Galafid stared at the young man. Very few reacted with any emotion when an unconscious geas was laid upon them. To react with powerful emotion, Bisonbit possessed much stronger mental strength than anyone had realized. If he survived the next few years, a powerful cleric he would become. “Yes, some unknown Darkness that will engulf the world. And yes, by all means, you.” Galafid took a breath. “You will stay with them, guide them, teach them. They will listen to you and follow you. Grudgingly, unhappily. But they will follow you until they are ready to lead.”

Seconds passed then Bisonbit’s head jerked as if he had been nodding off and caught himself. Seeing the older man staring at him he recovered quickly. “Sorry, I was just thinking about what you said.” The young cleric had no conscious memory of anything while under the influence of the geas. To him, it felt like he had simply lost his train of thought.

At Galafid’s nod he continued, “Jake and David are a pair of real knuckleheads. They will get themselves killed.”
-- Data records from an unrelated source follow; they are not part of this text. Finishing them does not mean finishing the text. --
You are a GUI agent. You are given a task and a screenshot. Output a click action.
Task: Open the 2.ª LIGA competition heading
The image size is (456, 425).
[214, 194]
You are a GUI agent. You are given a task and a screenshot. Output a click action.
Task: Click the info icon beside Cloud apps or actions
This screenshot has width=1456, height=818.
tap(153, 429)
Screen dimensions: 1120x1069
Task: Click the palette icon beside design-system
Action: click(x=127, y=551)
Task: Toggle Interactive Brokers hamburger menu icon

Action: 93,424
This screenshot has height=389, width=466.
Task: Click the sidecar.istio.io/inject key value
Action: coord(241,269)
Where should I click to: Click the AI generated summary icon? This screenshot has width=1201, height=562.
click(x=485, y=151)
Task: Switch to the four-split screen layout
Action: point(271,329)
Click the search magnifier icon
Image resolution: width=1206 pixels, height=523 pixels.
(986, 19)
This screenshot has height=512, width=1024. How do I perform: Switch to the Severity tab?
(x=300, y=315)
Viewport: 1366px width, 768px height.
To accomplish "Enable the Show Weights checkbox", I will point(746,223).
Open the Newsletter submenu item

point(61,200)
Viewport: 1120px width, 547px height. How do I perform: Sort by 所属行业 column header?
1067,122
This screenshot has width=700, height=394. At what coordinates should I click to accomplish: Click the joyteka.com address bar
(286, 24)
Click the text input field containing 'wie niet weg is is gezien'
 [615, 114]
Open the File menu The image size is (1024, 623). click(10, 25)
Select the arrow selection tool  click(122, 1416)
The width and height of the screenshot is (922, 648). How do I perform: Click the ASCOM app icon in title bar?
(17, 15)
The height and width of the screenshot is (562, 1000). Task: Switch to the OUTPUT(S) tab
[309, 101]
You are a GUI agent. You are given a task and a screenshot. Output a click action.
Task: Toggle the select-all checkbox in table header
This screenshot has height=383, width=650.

Swallowing he continued hesitatingly, “I think I had better go with them. I don’t want to leave the Temple, but I owe Marissa and Trajan too much to let those idiots get themselves killed.”

“I concur. You had better catch them before they leave. Make sure they stop by the Temple.”

“Yes Sir!” Bisonbit rushed off.

“Just as well that I didn’t tell you that YOU are mentioned in the Book of Muur as well,” Galafid whispered to the young cleric’s back.